Minister of Posts, Telegraphs, and Telephones
- In office 7 November 1995 – 2 June 1997
- President: Jacques Chirac
- Prime Minister: Alain Juppé
- Preceded by: François Fillon

Deputy mayor of Versailles
- In office 1988–1995

Personal details
- Born: 30 August 1937 (age 89) Nantes, France
- Party: Rally for the Republic party (RPR)
- Relations: Didier Borotra (twin brother)
- Children: Claire Borotra
- Education: French Institute of Petroleum

= Franck Borotra =

French politician

Franck Borotra (born 30 August 1937) is a French politician, member of the Rally for the Republic party.
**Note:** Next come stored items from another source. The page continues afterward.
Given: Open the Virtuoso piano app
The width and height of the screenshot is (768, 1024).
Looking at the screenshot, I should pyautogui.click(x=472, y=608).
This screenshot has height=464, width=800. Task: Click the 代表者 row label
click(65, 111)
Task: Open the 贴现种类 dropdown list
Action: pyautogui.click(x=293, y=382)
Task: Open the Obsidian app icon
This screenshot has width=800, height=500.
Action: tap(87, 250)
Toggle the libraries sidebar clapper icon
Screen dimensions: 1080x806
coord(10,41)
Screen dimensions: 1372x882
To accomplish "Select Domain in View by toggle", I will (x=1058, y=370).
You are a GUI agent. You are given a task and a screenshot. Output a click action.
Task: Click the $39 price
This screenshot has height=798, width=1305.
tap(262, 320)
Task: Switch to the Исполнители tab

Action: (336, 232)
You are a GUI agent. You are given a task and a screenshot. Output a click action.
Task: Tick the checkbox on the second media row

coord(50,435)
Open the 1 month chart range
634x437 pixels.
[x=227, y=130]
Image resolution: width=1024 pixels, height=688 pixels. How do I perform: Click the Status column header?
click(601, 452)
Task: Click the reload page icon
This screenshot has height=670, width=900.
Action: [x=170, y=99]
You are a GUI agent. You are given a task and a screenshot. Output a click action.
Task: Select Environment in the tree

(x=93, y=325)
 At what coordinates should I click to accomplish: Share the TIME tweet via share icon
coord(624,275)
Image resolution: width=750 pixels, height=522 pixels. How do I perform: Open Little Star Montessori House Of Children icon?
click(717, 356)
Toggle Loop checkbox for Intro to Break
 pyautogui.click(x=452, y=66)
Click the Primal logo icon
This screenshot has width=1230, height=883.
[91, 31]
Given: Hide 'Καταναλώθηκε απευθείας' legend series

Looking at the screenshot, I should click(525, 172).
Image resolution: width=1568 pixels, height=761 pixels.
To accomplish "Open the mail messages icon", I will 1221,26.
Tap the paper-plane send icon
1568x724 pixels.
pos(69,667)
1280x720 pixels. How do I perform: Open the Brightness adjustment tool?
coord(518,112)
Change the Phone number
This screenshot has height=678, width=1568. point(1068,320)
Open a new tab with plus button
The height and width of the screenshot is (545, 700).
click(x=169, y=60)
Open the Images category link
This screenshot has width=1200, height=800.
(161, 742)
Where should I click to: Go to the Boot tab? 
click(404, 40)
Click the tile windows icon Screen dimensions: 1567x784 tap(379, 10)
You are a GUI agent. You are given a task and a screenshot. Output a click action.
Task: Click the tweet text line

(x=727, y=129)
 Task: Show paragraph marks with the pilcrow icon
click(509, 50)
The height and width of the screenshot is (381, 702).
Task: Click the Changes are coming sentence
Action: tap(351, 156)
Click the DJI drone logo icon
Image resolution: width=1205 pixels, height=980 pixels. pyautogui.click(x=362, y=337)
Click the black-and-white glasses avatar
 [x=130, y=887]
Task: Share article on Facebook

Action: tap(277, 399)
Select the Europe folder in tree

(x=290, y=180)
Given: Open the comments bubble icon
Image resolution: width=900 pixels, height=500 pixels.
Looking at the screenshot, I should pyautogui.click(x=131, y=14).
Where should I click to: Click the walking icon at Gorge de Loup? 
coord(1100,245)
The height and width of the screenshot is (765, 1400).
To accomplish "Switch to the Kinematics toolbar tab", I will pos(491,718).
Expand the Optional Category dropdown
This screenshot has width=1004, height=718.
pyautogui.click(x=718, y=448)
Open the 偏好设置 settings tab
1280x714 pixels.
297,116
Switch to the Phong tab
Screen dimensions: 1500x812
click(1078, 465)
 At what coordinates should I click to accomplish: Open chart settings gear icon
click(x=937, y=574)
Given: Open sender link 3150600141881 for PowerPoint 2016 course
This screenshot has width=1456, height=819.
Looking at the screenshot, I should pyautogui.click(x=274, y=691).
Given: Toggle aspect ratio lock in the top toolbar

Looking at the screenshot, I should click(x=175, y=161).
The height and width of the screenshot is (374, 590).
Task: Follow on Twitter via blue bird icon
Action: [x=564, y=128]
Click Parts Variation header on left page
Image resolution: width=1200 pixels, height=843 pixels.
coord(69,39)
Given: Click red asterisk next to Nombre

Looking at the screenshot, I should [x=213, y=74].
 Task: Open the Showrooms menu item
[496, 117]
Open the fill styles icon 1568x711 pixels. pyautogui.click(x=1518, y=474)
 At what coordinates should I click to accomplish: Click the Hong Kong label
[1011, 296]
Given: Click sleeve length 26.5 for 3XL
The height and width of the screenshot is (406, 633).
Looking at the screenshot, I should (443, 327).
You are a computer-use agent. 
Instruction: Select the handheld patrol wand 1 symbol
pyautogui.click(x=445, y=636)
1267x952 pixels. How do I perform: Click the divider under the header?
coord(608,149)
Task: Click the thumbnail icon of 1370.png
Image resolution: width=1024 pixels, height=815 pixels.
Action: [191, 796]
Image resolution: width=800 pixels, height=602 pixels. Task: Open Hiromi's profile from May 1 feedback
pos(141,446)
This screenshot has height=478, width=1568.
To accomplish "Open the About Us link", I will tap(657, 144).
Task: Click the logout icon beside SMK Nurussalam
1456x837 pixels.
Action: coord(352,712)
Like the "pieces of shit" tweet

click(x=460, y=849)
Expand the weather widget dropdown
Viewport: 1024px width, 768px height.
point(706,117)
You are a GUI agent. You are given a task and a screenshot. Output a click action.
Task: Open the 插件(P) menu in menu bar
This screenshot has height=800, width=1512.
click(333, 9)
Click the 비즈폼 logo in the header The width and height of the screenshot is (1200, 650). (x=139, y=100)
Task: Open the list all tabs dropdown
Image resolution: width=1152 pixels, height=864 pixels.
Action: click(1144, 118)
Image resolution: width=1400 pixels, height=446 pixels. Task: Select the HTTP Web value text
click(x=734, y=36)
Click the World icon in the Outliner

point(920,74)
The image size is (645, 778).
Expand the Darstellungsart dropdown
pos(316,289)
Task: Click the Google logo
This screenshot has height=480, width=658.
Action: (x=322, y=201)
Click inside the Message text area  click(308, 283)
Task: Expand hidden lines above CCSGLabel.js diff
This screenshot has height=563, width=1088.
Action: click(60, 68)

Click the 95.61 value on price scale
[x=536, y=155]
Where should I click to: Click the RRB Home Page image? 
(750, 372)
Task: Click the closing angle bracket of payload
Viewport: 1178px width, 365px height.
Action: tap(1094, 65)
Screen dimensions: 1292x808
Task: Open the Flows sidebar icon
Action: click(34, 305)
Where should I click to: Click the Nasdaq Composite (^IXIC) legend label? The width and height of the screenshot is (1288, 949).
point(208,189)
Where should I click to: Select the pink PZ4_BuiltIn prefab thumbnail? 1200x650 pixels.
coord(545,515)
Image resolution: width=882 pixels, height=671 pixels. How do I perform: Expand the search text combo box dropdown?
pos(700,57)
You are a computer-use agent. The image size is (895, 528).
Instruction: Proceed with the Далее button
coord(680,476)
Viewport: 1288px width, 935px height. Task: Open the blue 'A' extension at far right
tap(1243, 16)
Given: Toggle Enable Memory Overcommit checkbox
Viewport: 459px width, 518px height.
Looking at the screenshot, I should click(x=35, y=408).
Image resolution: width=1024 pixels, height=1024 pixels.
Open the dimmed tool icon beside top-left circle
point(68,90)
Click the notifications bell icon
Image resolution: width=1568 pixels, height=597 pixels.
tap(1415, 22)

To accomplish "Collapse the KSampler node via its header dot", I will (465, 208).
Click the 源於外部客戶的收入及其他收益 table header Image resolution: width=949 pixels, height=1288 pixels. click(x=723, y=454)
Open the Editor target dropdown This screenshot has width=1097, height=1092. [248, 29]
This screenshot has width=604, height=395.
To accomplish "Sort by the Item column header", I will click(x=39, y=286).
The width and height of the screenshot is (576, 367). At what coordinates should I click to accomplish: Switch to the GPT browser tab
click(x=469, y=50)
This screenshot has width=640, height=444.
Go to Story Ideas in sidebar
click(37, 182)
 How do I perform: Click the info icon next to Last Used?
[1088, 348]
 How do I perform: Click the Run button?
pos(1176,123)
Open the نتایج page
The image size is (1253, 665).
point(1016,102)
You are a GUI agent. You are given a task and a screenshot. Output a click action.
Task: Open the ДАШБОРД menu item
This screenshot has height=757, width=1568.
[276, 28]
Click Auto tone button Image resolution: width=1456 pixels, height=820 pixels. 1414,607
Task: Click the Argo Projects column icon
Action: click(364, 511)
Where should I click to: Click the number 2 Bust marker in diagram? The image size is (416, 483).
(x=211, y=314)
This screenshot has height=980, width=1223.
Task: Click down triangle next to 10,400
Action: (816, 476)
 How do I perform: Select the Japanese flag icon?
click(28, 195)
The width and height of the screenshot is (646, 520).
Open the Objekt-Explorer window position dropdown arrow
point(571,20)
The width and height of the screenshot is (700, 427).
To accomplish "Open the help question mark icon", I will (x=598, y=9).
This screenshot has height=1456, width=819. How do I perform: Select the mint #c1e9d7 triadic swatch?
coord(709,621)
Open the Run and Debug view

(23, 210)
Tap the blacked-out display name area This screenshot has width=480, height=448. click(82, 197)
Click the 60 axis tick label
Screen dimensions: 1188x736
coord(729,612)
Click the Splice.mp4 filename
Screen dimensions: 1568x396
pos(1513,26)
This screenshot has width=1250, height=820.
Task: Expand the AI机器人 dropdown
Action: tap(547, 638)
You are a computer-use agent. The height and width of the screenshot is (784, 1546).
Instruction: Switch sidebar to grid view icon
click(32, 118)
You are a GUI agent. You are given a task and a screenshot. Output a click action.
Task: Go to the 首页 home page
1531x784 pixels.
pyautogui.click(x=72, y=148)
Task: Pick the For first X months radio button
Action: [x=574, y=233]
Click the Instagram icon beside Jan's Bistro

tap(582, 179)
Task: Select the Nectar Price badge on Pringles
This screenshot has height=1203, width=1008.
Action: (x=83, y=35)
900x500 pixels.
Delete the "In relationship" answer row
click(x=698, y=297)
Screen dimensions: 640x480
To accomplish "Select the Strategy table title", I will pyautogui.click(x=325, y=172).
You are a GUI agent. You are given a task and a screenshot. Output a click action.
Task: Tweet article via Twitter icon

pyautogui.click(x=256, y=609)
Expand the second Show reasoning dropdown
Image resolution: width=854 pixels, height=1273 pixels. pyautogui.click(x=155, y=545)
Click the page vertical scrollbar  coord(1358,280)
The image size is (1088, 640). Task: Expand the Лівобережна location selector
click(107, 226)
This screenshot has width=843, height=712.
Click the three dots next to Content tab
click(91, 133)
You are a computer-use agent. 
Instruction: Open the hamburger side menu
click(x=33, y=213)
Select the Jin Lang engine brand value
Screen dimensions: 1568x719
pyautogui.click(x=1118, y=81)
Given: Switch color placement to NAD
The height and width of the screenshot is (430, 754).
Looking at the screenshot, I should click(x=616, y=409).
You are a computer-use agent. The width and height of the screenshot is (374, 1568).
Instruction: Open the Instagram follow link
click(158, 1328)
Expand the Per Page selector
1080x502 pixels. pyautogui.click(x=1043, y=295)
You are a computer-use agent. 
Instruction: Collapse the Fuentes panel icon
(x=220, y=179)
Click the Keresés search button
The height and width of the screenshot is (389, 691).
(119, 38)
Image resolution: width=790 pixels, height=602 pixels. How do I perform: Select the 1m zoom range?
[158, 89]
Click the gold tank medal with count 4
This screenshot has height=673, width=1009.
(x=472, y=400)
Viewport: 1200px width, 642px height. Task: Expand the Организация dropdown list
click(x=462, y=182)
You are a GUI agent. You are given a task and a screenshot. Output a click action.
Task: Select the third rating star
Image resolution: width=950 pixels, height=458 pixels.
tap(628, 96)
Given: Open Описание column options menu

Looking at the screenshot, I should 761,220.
He was the Minister of Posts, Telegraphs, and Telephones from 7 November 1995 to 2 June 1997 under the government of Prime Minister Alain Juppé and was a member of the National Assembly from 1986 to 2002. He also served as President of the Departmental Council of Yvelines and Deputy Mayor of the city of Versailles. Despite his long career in local and national politics, Borotra is little known among the French public.

==Early life and family==
Borotra was born on 30 August 1937 in Nantes, in the Loire-Atlantique department on the west coast of France. He trained as an engineer. Before entering politics, he worked in an oil refinery in Dunkirk. In a 2013 public appearance, he said that it was a visit by the former French President Charles de Gaulle to the refinery that motivated him to join politics.

He is the twin brother of Didier Borotra, (Democratic Movement - MoDem), former French senator and mayor of Biarritz. His is also the father of the French actress Claire Borotra and the nephew of the French tennis player and politician Jean Borotra.

==Political career==
- Municipal council member:
  - 1983 to 1995: Deputy mayor of Versailles, in charge of external co-operation and sports
- Departmental council member:
  - 1988 to 2005: Departmental council member of Vélizy-Villacoublay;
  - 1994 to 2005: President of the departmental council of Yvelines;
- Member of the National Assembly:
  - 2 April 1986 to 14 May 1988;
  - 13 June 1988 to 1 April 1993;
  - 2 avril 1993 to 4 December 1995: resignation 4 December 1995;
  - 26 February 1996 (special elections) to 26 March 1996: abandoned duties to assume ministerial position;
  - 1 June 1997 to 18 June 2002.

==Retirement==
In February 2002, Borotra announced, in a press release to his supporters, that he would not seek re-election in the 2002 legislative elections. Referring to his career as an engineer and then his engagement in politics, Borotra said in the press release, "I've already had two lives and I will have a third." In 2005, he gave up his last elected mandate as president of the departmental council of Yvelines. He has largely withdrawn from the public eye since leaving politics, only rarely appearing for public events.